Working data:
-*-*-
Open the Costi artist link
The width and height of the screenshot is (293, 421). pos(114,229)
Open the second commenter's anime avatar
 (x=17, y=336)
-*-*-
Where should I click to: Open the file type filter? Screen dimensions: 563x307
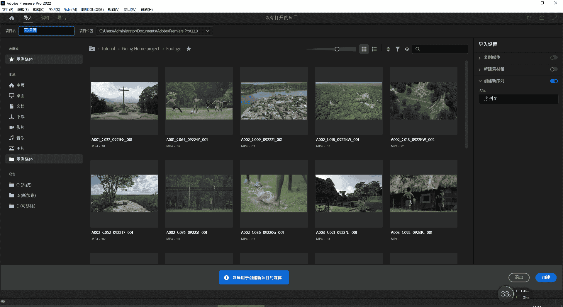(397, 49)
-*-*-
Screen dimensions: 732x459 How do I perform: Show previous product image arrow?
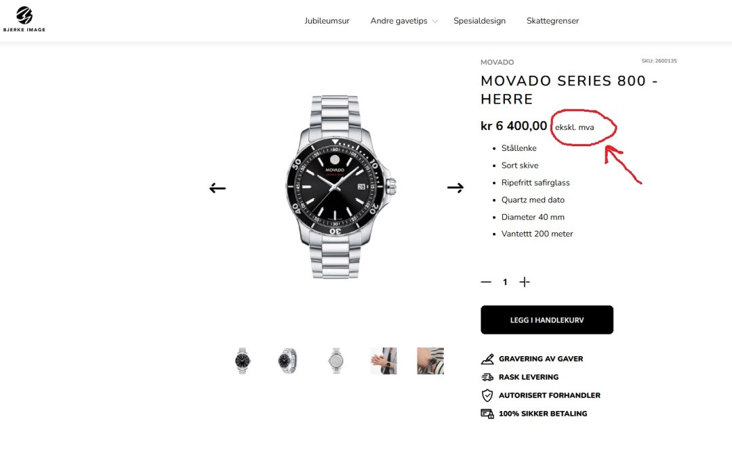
-*-*-
Your goal:
In the listing, take the part that opens with the line containing "Open the Costi artist link" and closes with the line containing "(x=17, y=336)", and change "avatar" to "profile icon". Give back only those lines, with nothing else altered.

Exercise answer:
Open the Costi artist link
The width and height of the screenshot is (293, 421). pos(114,229)
Open the second commenter's anime profile icon
 (x=17, y=336)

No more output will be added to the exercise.